Microbial bio-fertilisers for sustainable and environmentally sound crop production in Vietnam and Australia

• Vietnam National University, Vietnam
• University of Western Sydney, Australia
• Centre for Application of Molecular Biology to International Agriculture, Australia

Using nitrogen-fixing legumes to enrich soil is an important agricultural tool, but in many Asian countries there is a reluctance to use legumes in rotation because of the consequent lower yields of crops in the short term. Biofertilisation, which involves inoculating plants or plant biomass with cultures of microbes selected for their nitrogen-fixing and other abilities, offers a promising alternative to legumes. This small project sought to confirm yield improvements that had been reported for a biofertiliser produced in Vietnam. In addition, the composition of the biofertiliser was analysed in Australia in order to understand more about the mechanisms responsible for the reported yield improvement.

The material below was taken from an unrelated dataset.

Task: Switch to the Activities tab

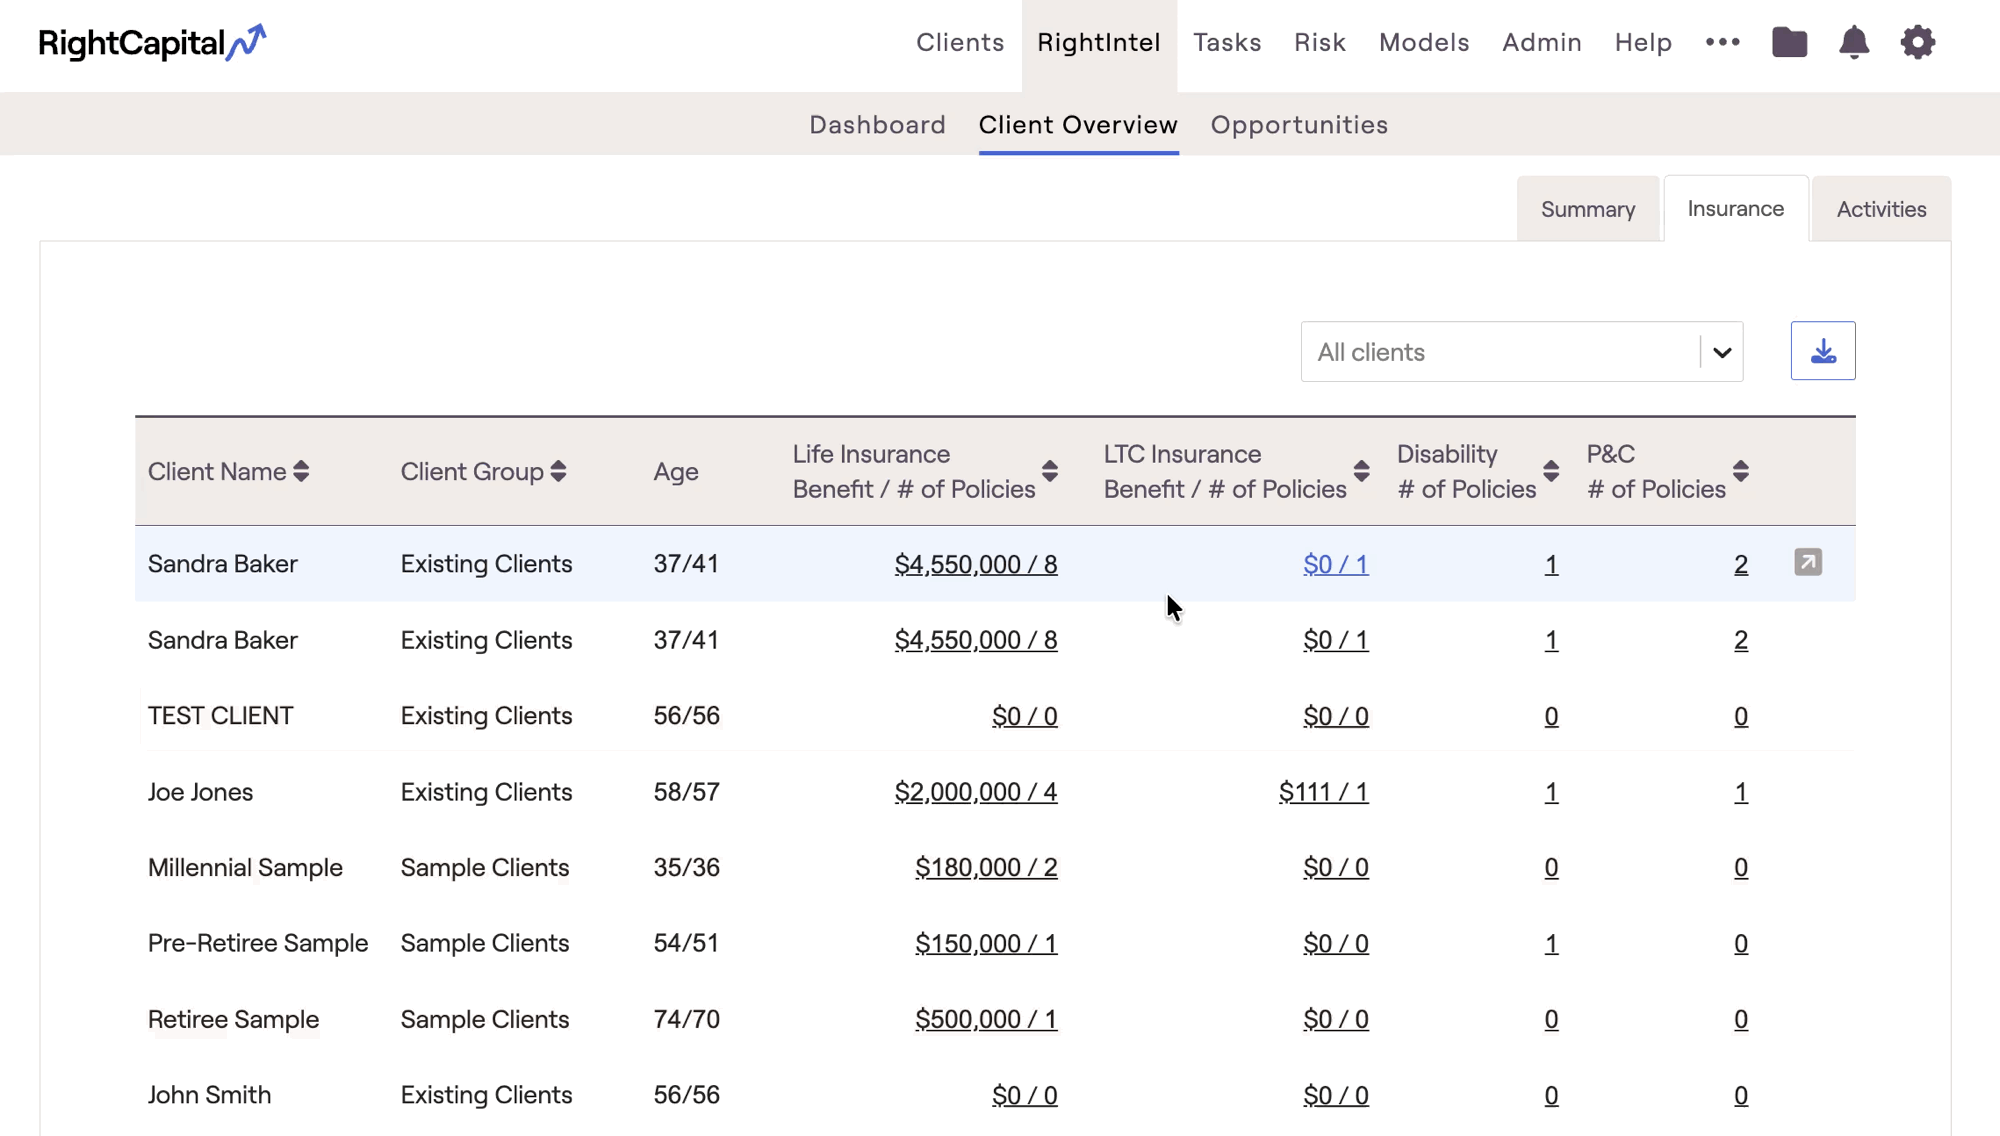Action: click(1880, 209)
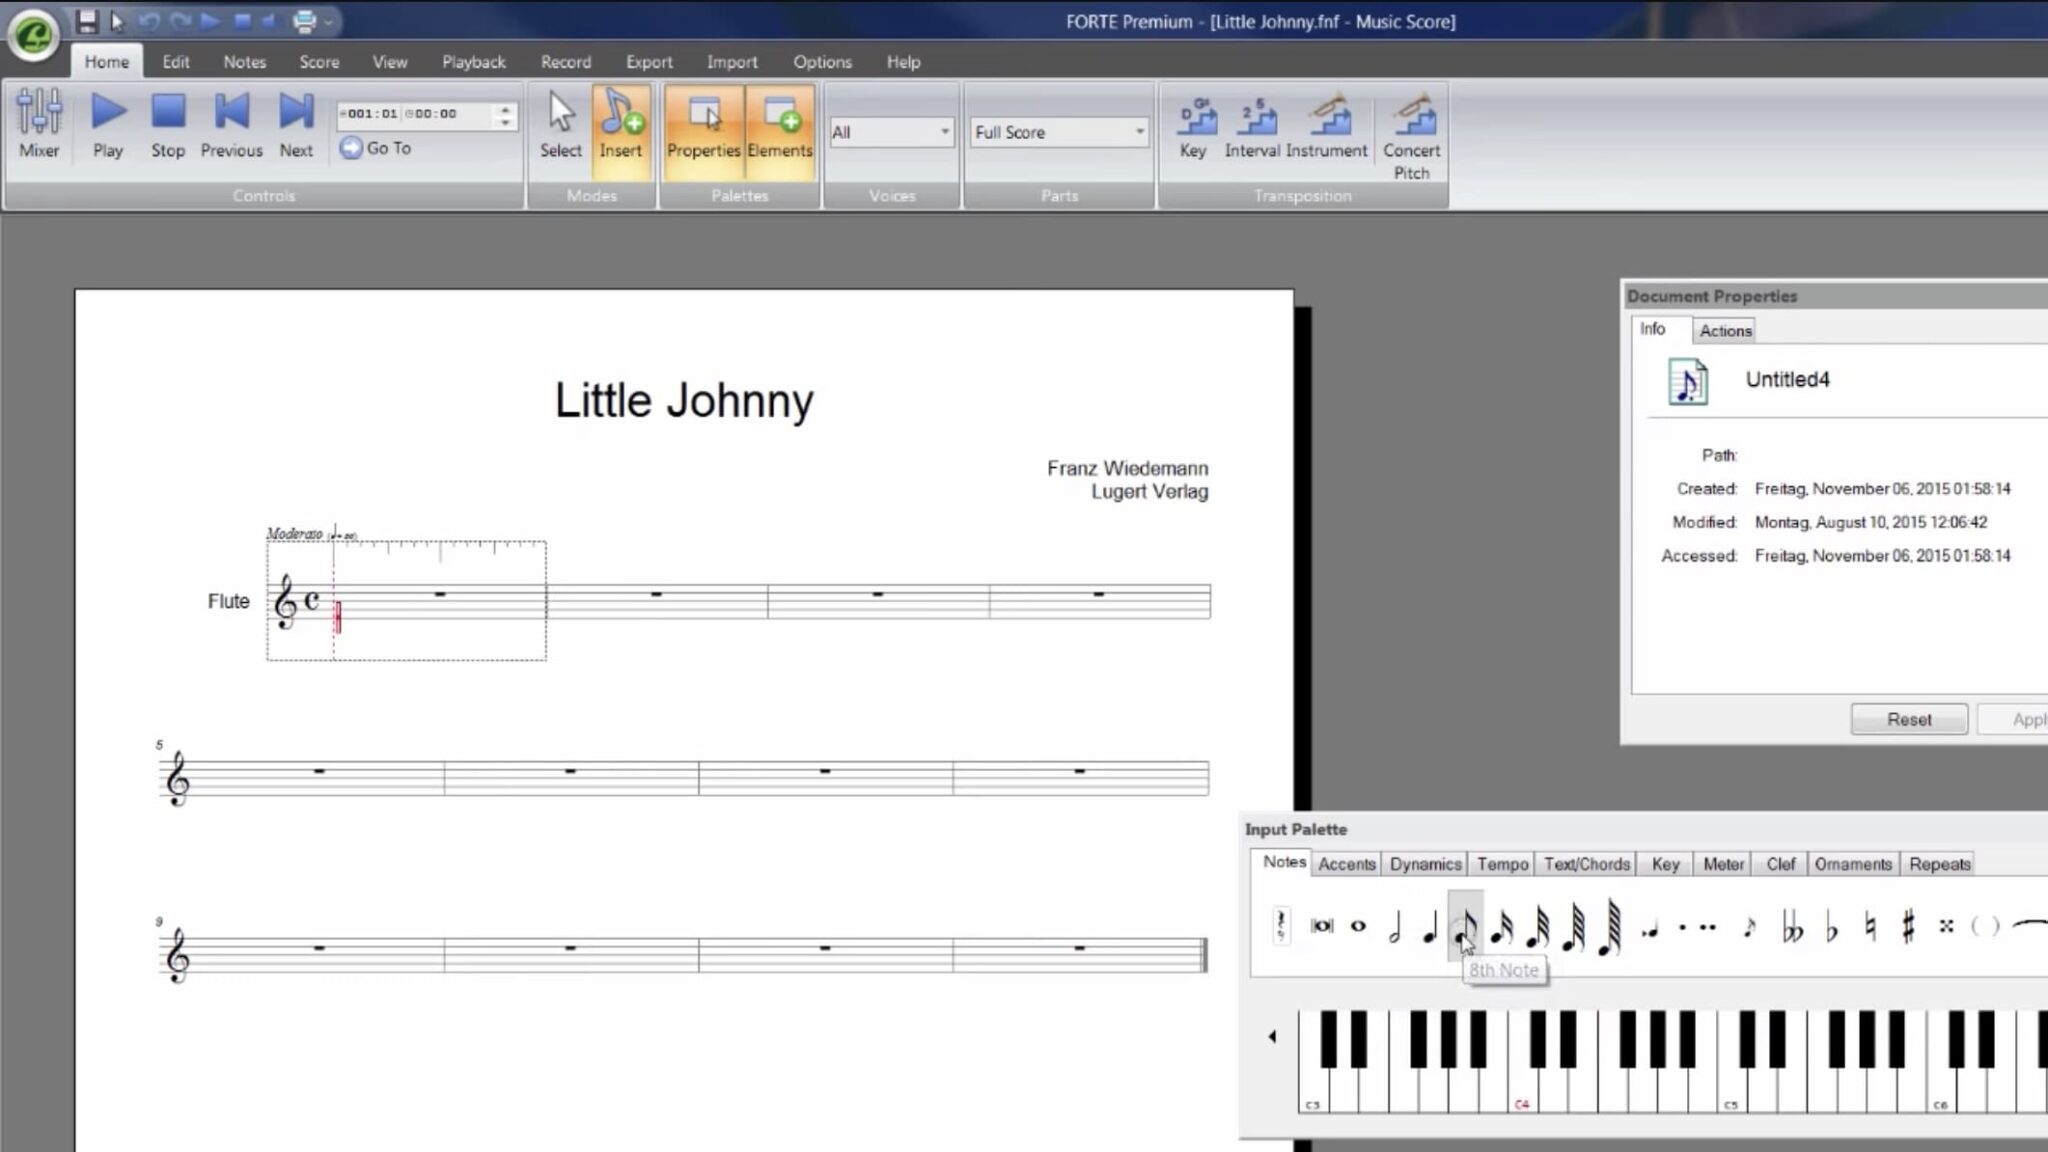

The main objectives of the project were:
to assess the practical effectiveness and economic value of the pilot biofertiliser for rice and vegetables;
to obtain preliminary information regarding the mechanism of any yield increases from use of biofertiliser and to assess opportunities for other applications of microorganisms as biofertilisers to obtain nutritional or other benefits in Vietnam;
to assess the potential for application of such biofertilisers in Australia, comparing cultures obtained from Vietnam with similar inoculants available in Australia.

The project scientists conducted several field and laboratory experiments. The research methods involved activity in both Vietnam and Australia. Operations in Hanoi involved sowing and harvesting of two field trials, using the Vietnamese inoculant biofertiliser. The field data on vegetative growth and grain yield were collated and subjected to statistical assessment. Field trials involving local farmer groups were also conducted on Vietnamese farms.
Additional work at the University of Sydney involved identification of the inoculant microorganisms used in the biofertiliser. Trials were conducted in growth cabinets and in the greenhouse to investigate the mechanism of their effectiveness.

Research results were encouraging, although a cautionary result was obtained in one field trial. Confirmation was obtained that the microbial strains used in combination in the product have positive effects on the vegetative growth rate and the yield of rice. Yield increases were also demonstrated in a large number of farmer trials, where half a rice farm was treated with a recommended rate of biofertiliser plus a 50 per cent urea application then compared to the other half of the farm that was treated with the normal rate of urea.
In a large number of these farmer trials, yields of about 115 per cent on average were obtained when biofertiliser was applied. Such yields, if consistently obtained, would have clear potential to reduce input costs for farmers, improve total grain yield and possibly provide other benefits.
A similar yield increase from the application of biofertiliser was confirmed in one field trial using a split plot design. The results indicated that lower rates of inoculant biofertiliser would have been sufficient. However, a second trial at a different site using a different rice cultivar with lower rates of biofertiliser application actually showed a slightly negative effect with respect to the rate of biofertiliser application, coupled with a classical positive response to the rate of urea application.
This result in a single trial is not considered surprising. There are other factors involved in delivering an effective result. The biofertiliser product must meet certain quality criteria, and these are currently imperfectly met. Sufficiently high numbers of the most effective microbial strains must be present at inoculation, and in a viable form. Since non-sterile media are used, growth of the correct strain may not always be achieved. Such a cautionary result is not without benefits. Indeed, it justifies the decision to conduct a follow-up AusAID CARD project, focused on quality control of the biofertiliser product.
Laboratory research carried out in Australia has provided support for the efficacy of the biofertiliser product. Field trials in Australia using these Vietnamese strains will require permission from AQIS, which was not possible while questions about their taxonomic identity remained. Identification of the species involved using both nutritional and genetic approaches (PCR and 16s-r-DNA sequencing) now indicates that the three bacterial species (2N, 3C, 4P) selected from the rice rhizosphere for use in the biofertiliser are soil organisms potentially beneficial to the growth of non-leguminous plants. These identifications dispel concerns that the strains might be pathogenic on plants (or humans) and their physiological properties - such as nitrogen fixation, phosphorus solubilisation and phytohormonal effects stimulating plant root growth - are consistent with possible benefits.
All these effects have been observed in laboratory trials. In combination with local Azospirillum and Herbaspirillum strains, the strain known as the 'companion strain' (3C) has stimulated the yield of wheat grown in a typical Australian rice soil not amended with nitrogen or phosphorus fertiliser.